Frühlingsauftakt im Kunstreff freiRAUM Fußgönheim 

Wie aus PET-Flaschen 21 einzigartige Blumen entstanden

Der Frühling wurde am 21.03.2026 eingeläutet und für mich bedeutete das auch, dass freiRAUM wieder nach der langen Winterpause startete. Ich bin schon lange mit dabei und immer ist jeder Termin anders. Diesmal haben wir uns erneut im Schloss Fußgönheim in den Räumen des HKK, dem Heimat- und Kulturkreis, getroffen. Neun Frauen hatten zwei Stunden Zeit, um sich einem gemeinsamen Thema zu widmen, den blauen Blumen. Begleitet wurde der Vormittag von Iris von Baumbach.

freiRAUM Kunsttreff Kreativität ohne Druck

Der freiRAUM ist für mich ein besonderer Ort. Ein Raum, in dem es nicht um Leistung geht und auch nicht um „schön“ oder „perfekt“. Vielmehr steht das gemeinsame Gestalten im Vordergrund, das Ausprobieren und das einfache Tun. Nachhaltigkeit spielt dabei ebenso eine Rolle wie das Gefühl, hier einfach sein zu dürfen.

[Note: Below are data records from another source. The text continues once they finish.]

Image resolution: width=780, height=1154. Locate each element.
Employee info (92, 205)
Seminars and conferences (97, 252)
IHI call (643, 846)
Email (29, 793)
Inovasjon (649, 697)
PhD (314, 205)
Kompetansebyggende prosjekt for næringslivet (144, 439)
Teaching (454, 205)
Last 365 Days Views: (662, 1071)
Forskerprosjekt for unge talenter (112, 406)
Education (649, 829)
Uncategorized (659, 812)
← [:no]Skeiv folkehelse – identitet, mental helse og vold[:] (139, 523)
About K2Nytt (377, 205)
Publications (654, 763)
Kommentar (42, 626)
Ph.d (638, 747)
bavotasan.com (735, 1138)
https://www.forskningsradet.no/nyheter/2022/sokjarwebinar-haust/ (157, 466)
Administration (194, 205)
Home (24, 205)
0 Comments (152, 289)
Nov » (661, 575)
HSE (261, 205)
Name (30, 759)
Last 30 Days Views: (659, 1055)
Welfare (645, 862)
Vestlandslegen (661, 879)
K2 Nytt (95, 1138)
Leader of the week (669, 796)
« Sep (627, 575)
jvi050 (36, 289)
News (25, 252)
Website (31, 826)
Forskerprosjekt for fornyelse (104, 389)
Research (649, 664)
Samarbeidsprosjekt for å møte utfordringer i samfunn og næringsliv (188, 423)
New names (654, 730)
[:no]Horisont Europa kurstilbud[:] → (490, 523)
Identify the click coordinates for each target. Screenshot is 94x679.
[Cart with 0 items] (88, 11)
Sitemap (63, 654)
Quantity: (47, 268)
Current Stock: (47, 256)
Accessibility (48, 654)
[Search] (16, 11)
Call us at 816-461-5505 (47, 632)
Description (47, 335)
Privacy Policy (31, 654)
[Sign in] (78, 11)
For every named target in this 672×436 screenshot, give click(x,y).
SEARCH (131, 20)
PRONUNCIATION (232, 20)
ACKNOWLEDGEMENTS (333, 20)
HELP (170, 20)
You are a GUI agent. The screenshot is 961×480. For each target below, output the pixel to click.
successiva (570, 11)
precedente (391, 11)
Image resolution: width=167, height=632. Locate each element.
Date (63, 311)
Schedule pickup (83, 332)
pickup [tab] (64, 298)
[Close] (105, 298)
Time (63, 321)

Upcycling-Idee Blumen aus PET-Flaschen gestalten

Dieses Mal arbeiteten wir mit einem sehr einfachen Material, blauen PET-Flaschen und Draht. Anfangs war das ehrlich gesagt ungewohnt. Plastik, Schere und Kerze wirkten zunächst alles andere als ein klassischer Einstieg. Doch dann geschah etwas Spannendes. Aus einer Flasche konnten wir zwei Blumen gestalten und obwohl alle mit dem gleichen Ausgangsmaterial starteten, sah am Ende jede Blume völlig anders aus. Das hat mich wirklich überrascht.

So entstehen die Upcycling-Blumen

Der Ablauf war einfach und gleichzeitig irgendwie entschleunigend. Zuerst kürzten wir die Flaschen, dann schnitten wir die Blütenblätter ein. Anschließend zogen wir den Draht auf und formten die Blüten vorsichtig über einer Kerze. Zum Schluss konnte jede nach Belieben noch verzieren. Schritt für Schritt entstand so aus etwas Alltäglichem etwas Eigenes.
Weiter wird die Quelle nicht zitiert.